**** Records supplied

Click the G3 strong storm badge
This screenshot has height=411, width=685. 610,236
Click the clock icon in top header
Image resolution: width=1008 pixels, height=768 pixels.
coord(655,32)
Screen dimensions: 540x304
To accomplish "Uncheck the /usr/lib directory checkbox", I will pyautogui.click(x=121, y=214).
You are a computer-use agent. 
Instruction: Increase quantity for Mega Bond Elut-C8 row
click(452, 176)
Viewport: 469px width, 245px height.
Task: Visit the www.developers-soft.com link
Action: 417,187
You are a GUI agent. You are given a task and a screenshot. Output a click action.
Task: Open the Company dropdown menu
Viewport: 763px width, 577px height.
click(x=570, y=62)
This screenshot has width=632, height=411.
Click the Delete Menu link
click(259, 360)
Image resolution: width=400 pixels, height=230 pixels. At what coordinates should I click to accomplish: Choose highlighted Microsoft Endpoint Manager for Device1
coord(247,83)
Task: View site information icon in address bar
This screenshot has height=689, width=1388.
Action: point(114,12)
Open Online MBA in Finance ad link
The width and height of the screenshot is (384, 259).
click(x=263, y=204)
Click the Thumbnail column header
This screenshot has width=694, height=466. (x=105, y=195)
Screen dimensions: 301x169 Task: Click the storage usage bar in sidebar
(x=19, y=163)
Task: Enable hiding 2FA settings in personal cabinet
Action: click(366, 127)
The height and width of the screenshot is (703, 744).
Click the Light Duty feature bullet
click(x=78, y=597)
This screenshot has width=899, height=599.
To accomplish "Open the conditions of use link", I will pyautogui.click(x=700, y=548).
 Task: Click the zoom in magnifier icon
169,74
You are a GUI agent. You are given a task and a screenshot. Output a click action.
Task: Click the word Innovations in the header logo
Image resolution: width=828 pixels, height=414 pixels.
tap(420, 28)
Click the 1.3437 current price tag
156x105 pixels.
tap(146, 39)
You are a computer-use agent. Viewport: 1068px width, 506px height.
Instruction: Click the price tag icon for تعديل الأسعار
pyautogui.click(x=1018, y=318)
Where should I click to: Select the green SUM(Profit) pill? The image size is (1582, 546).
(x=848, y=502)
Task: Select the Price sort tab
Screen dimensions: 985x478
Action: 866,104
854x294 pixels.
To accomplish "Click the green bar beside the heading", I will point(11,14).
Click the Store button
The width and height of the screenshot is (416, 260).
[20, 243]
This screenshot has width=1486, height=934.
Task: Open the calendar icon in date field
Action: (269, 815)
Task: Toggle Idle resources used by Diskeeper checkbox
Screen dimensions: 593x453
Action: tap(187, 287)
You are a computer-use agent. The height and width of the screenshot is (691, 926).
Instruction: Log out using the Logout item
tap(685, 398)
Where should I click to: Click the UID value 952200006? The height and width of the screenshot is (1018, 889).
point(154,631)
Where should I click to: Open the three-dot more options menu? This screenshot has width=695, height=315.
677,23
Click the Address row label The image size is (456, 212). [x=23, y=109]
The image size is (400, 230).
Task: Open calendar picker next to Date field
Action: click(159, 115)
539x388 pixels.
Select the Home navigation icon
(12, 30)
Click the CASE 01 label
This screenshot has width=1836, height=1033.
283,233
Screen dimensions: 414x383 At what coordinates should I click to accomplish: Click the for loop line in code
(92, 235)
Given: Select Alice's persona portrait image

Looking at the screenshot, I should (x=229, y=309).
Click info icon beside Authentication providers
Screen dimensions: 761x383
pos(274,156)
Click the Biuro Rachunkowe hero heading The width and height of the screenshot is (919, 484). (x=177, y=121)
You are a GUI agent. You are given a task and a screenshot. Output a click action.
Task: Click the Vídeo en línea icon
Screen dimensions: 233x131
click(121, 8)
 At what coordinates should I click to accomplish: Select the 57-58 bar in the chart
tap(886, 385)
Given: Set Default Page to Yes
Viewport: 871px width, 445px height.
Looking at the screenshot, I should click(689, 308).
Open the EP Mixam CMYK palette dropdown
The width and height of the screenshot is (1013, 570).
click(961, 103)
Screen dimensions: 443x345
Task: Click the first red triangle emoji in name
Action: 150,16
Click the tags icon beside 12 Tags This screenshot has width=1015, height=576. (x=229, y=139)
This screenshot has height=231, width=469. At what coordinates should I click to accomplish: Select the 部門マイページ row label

********

**The task**
Copy the entries above exactly, but only from the line holding "156x105 pixels." through the line holding "Click the Store button", both included.

**Solution to the problem**
156x105 pixels.
tap(146, 39)
You are a computer-use agent. Viewport: 1068px width, 506px height.
Instruction: Click the price tag icon for تعديل الأسعار
pyautogui.click(x=1018, y=318)
Where should I click to: Select the green SUM(Profit) pill? The image size is (1582, 546).
(x=848, y=502)
Task: Select the Price sort tab
Screen dimensions: 985x478
Action: 866,104
854x294 pixels.
To accomplish "Click the green bar beside the heading", I will point(11,14).
Click the Store button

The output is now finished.